Task requirements
Please edit the data below by replacing "Viewport" with "Screen size" everywhere it appears, leaving every other line unchanged.
<<<<
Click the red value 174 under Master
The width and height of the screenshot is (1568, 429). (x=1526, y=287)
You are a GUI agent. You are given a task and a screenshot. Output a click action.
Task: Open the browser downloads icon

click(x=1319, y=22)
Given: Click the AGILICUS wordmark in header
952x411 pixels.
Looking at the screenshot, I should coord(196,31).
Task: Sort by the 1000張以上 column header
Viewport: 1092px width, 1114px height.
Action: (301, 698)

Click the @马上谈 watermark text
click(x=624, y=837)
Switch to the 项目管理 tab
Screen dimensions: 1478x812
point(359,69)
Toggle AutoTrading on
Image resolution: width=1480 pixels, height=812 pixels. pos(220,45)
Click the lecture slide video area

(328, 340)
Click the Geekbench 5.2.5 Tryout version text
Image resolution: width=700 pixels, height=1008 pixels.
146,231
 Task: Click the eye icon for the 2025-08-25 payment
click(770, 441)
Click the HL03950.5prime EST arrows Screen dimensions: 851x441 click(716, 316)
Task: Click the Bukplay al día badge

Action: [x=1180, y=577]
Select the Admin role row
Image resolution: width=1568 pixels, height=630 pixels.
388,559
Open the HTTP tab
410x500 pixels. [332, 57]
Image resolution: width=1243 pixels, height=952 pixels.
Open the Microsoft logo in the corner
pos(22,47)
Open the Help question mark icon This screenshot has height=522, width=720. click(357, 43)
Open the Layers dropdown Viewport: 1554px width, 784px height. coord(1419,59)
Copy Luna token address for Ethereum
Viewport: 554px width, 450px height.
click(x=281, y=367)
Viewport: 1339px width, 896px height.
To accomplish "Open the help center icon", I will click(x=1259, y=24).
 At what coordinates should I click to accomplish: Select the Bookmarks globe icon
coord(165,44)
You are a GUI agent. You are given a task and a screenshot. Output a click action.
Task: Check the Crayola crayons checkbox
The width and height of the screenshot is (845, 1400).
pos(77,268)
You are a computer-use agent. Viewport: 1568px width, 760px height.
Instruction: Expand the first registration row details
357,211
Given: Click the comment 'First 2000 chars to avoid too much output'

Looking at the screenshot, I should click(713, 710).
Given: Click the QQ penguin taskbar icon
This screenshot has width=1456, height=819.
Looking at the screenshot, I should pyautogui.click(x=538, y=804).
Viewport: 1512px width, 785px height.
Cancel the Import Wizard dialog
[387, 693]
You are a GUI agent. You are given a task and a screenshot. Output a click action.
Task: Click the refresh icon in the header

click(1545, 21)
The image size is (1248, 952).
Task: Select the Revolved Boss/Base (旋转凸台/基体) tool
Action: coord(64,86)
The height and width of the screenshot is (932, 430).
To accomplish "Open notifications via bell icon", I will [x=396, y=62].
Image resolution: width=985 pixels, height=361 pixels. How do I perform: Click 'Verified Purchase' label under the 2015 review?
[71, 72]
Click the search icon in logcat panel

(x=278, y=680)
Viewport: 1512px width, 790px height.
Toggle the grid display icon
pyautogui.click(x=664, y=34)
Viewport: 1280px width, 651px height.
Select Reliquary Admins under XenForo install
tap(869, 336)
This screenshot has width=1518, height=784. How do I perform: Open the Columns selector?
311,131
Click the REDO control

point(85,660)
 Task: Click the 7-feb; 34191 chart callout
>>>>
Expected answer
Click the red value 174 under Master
The width and height of the screenshot is (1568, 429). (x=1526, y=287)
You are a GUI agent. You are given a task and a screenshot. Output a click action.
Task: Open the browser downloads icon

click(x=1319, y=22)
Given: Click the AGILICUS wordmark in header
952x411 pixels.
Looking at the screenshot, I should coord(196,31).
Task: Sort by the 1000張以上 column header
Screen size: 1092px width, 1114px height.
Action: (301, 698)

Click the @马上谈 watermark text
click(x=624, y=837)
Switch to the 项目管理 tab
Screen dimensions: 1478x812
point(359,69)
Toggle AutoTrading on
Image resolution: width=1480 pixels, height=812 pixels. pos(220,45)
Click the lecture slide video area

(328, 340)
Click the Geekbench 5.2.5 Tryout version text
Image resolution: width=700 pixels, height=1008 pixels.
146,231
 Task: Click the eye icon for the 2025-08-25 payment
click(770, 441)
Click the HL03950.5prime EST arrows Screen dimensions: 851x441 click(716, 316)
Task: Click the Bukplay al día badge

Action: [x=1180, y=577]
Select the Admin role row
Image resolution: width=1568 pixels, height=630 pixels.
388,559
Open the HTTP tab
410x500 pixels. [332, 57]
Image resolution: width=1243 pixels, height=952 pixels.
Open the Microsoft logo in the corner
pos(22,47)
Open the Help question mark icon This screenshot has height=522, width=720. click(357, 43)
Open the Layers dropdown Screen size: 1554px width, 784px height. coord(1419,59)
Copy Luna token address for Ethereum
Screen size: 554px width, 450px height.
click(x=281, y=367)
Screen size: 1339px width, 896px height.
To accomplish "Open the help center icon", I will click(x=1259, y=24).
 At what coordinates should I click to accomplish: Select the Bookmarks globe icon
coord(165,44)
You are a GUI agent. You are given a task and a screenshot. Output a click action.
Task: Check the Crayola crayons checkbox
The width and height of the screenshot is (845, 1400).
pos(77,268)
You are a computer-use agent. Screen size: 1568px width, 760px height.
Instruction: Expand the first registration row details
357,211
Given: Click the comment 'First 2000 chars to avoid too much output'

Looking at the screenshot, I should click(713, 710).
Given: Click the QQ penguin taskbar icon
This screenshot has width=1456, height=819.
Looking at the screenshot, I should pyautogui.click(x=538, y=804).
Screen size: 1512px width, 785px height.
Cancel the Import Wizard dialog
[387, 693]
You are a GUI agent. You are given a task and a screenshot. Output a click action.
Task: Click the refresh icon in the header

click(1545, 21)
The image size is (1248, 952).
Task: Select the Revolved Boss/Base (旋转凸台/基体) tool
Action: coord(64,86)
The height and width of the screenshot is (932, 430).
To accomplish "Open notifications via bell icon", I will [x=396, y=62].
Image resolution: width=985 pixels, height=361 pixels. How do I perform: Click 'Verified Purchase' label under the 2015 review?
[71, 72]
Click the search icon in logcat panel

(x=278, y=680)
Screen size: 1512px width, 790px height.
Toggle the grid display icon
pyautogui.click(x=664, y=34)
Screen size: 1280px width, 651px height.
Select Reliquary Admins under XenForo install
tap(869, 336)
This screenshot has width=1518, height=784. How do I perform: Open the Columns selector?
311,131
Click the REDO control

point(85,660)
 Task: Click the 7-feb; 34191 chart callout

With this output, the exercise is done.